US death toll hits all-time low

BAGHDAD - The monthly U.S. toll in Iraq fell to its lowest point since the war began, with 10 American deaths as July drew to a close Thursday after the departure of the last surge brigade.

Iraqis also are dying in dramatically lower numbers with the war in its sixth year. July saw the lowest civilian toll since December 2005, though a series of suicide bombings this week and rising ethnic tensions in northern Iraq reflect the fragility of the security successes.

An Associated Press tally shows that at least 510 Iraqi civilians and security force members were killed in July, a 75 percent drop from the 2,021 deaths in the same period last year as the U.S. troop buildup aimed at quelling rampant Sunni-Shiite violence was nearing its peak.

Suspect spars with UN war crimes court

THE HAGUE, Netherlands - Former Bosnian Serb leader Radovan Karadzic had his first skirmishes with the U.N. war crimes tribunal Thursday: He was cut short by the judge when he tried to protest his arrest, and put on notice that the prosecution will object to his demand to represent himself.

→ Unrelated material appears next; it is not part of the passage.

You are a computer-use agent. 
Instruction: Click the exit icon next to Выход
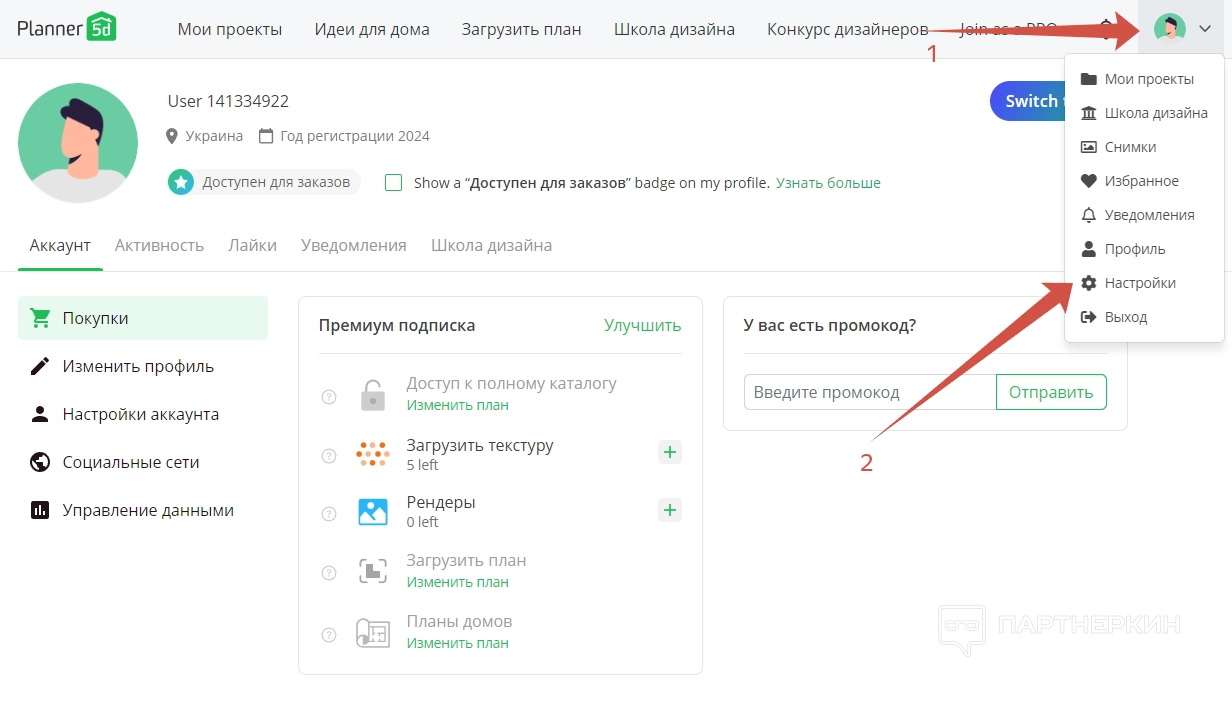tap(1089, 317)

During the initial session, Karadzic also claimed his seizure and trial violated a deal he made with the United States in 1996 that the case against him would be scrapped if he left politics and did not undermine the peace agreement that ended the Bosnian war.

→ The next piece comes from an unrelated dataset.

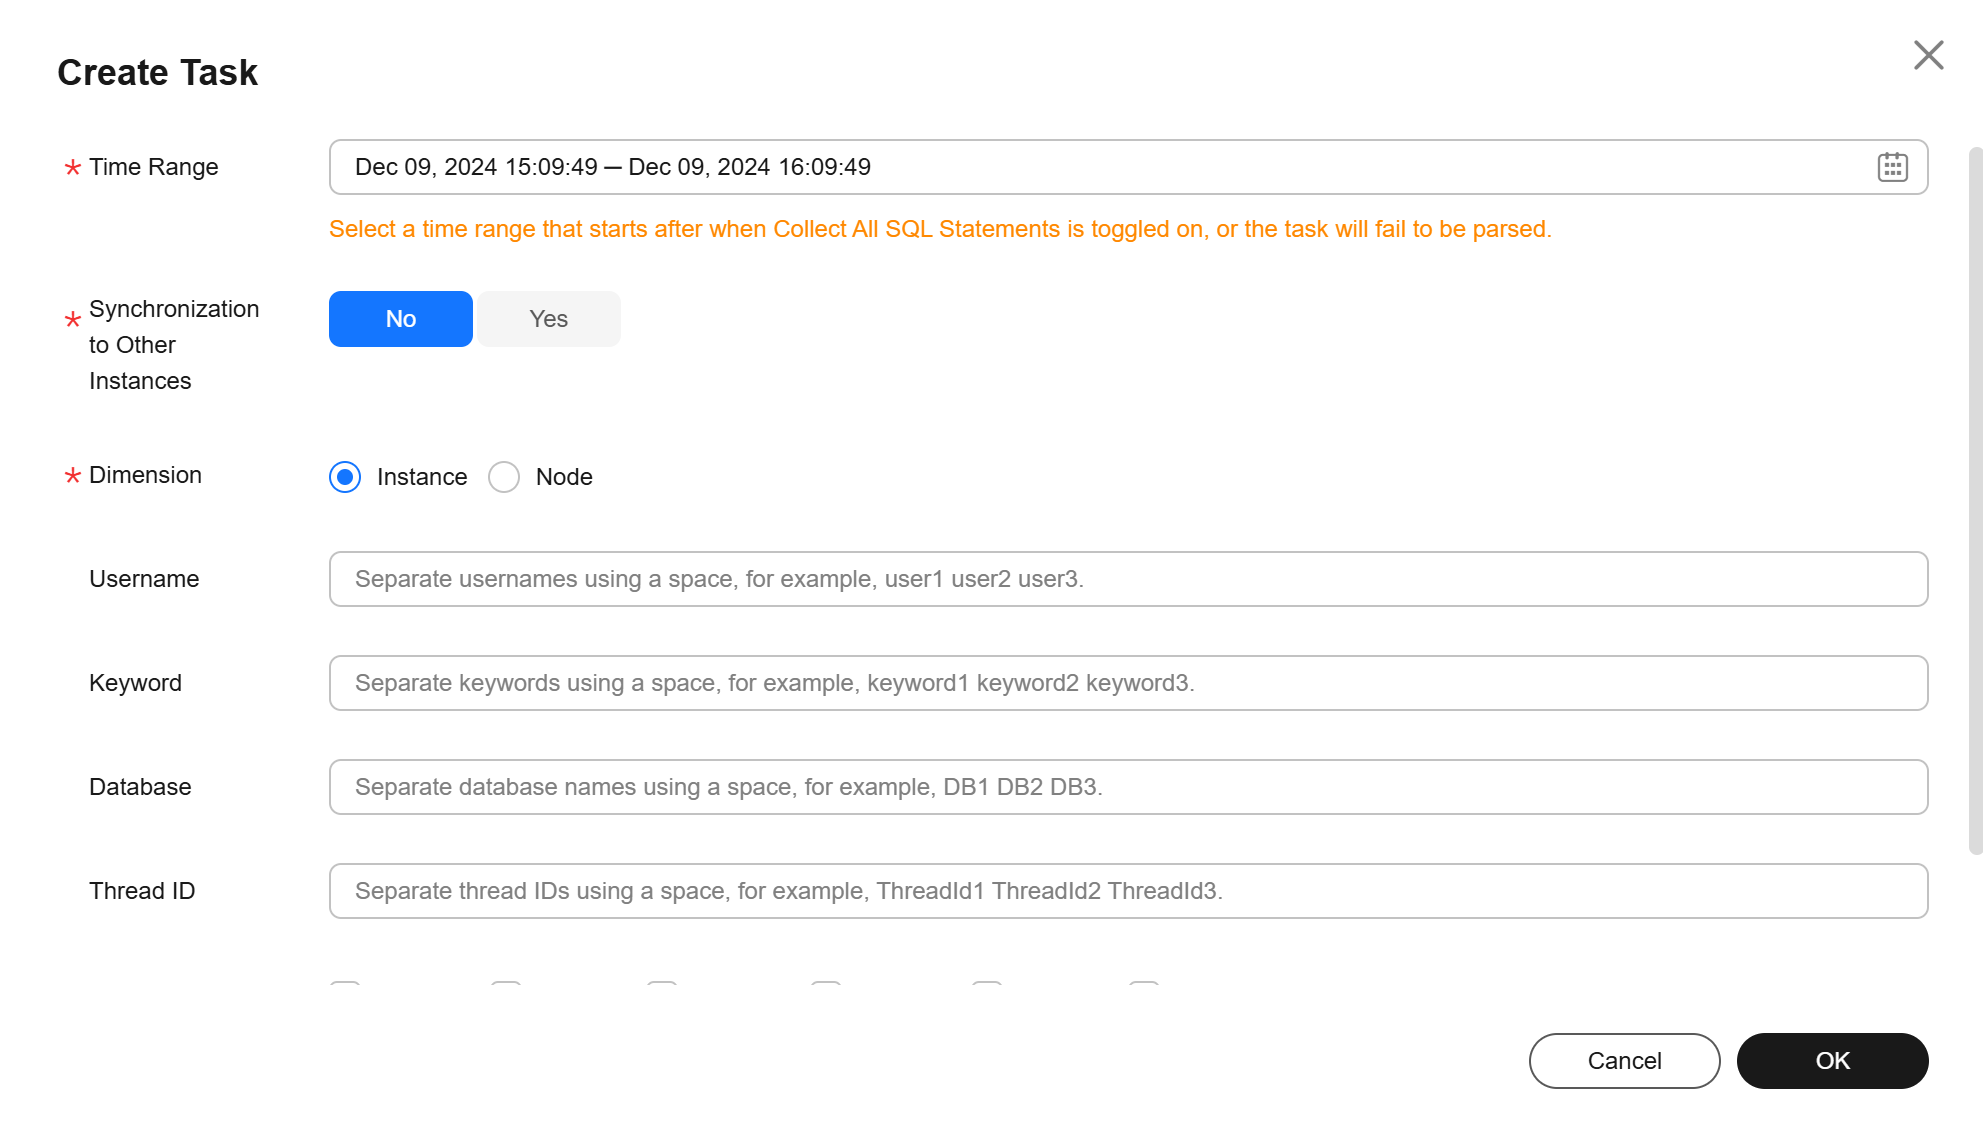Focus the Keyword input field
The height and width of the screenshot is (1139, 1983).
[1128, 683]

Karadzic appeared at a plea hearing one day after he was extradited from Serbia to answer genocide and war crimes charges for the murder of thousands of Bosnian Muslims and Croats and for directing a reign of terror during the 1992-95 Bosnian war.

Mortar kills 7 in Pakistan

PESHAWAR, Pakistan - A mortar shell hit a house in a valley where Pakistani security forces are battling Islamic militants, killing a family of seven, and militants torched a nearby girls school, police said Thursday.

Government officials struck a peace deal with militants in the northern Swat valley in May, hoping to curb the growing influence of militant groups through negotiations.

But U.S. and NATO officials complain that cease-fires and talks across Pakistan's wild border zone have allowed Taliban and al-Qaida insurgents based there to focus on attacks in Afghanistan.